K. Friedrichs Consulting, Inc. Newsletter
With the edge to clarify, simplify, and transform.
If your company produces many different types of documentation—brochures, training booklets, data
sheets, user guides, and online help—with much of the same content in each, then single-sourcing might
make sense for you.
At its most basic level, single-sourcing means writing content once and reusing it many times for many
different documentation formats. The following are just a few of the benefits of single-sourcing:
- You don’t have to reinvent the wheel every time someone starts a new documentation project.
- Your company has a consistent message and presentation across its documentation, which
positions or “brands” your company in your customers’ minds.
- Reviewers only have to review the information one time and in one place, rather than in many
documents, which ensures that nothing gets overlooked.
- Everyone has access to the latest content so that you don’t have to worry about whether your
documents are accurate.
- Your staff is freed up to take on new projects.
Moving to single-sourcing does require some upfront work, including analyzing the needs of your users;
planning your content and approach to meet those needs; determining where and how content will be
stored; establishing documentation rules; creating templates; writing the content; and so on. It also means
rethinking the way you write content—the content must be generic so that it can be used in many places
without having to tweak it.
While moving to single-sourcing can be expensive, it doesn’t have to be. You can start out on a small scale
and expand as your company or your needs expand. There are generally three levels of single-sourcing—
basic, mid-range, and high-end:
- A basic single-sourcing solution means making use of tools you already have rather than buying a
new tool. For example, if you currently write and produce your only hard-copy documentation using
Microsoft Word, you can continue to use it. For less than $300, you can purchase Adobe Acrobat to
also create PDFs of your Word files. However, you may need to rethink your content and break it into
smaller files that contain, for example, only your copyright information, a product overview, and so on.
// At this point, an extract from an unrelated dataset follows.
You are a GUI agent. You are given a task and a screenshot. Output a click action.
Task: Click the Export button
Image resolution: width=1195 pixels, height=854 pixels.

- A mid-range solution might mean investing in a software application, such as Adobe’s RoboHelp or
Madcap Software’s Flare, that allows you to create both online help and printed documentation from
the same content. Or it might mean buying one application for print documentation, such as
FrameMaker, and another for the online help. Some of these software applications include
conditional text” functionality—that is, you label the text for the conditions in which it can be used, e.g,
print only, online help only, UNIX platforms only, and so on. You can buy a mid-range solution for
approximately $1000 per license and up.
- A high-end solution consists of a content management system (CMS), which uses a database. You
can store your content in the database as chunks of data and then select the data and format you
need and then “publish” to that format. Some of the other benefits of a CMS are the check in and
check out of content to avoid overwriting data, version control, and much more. While a full-fledged
CMS can run into the hundreds of thousands and take many months to implement, there are
smaller systems such as Arbortext Epic or AuthorIT that can cost under $2000 per license.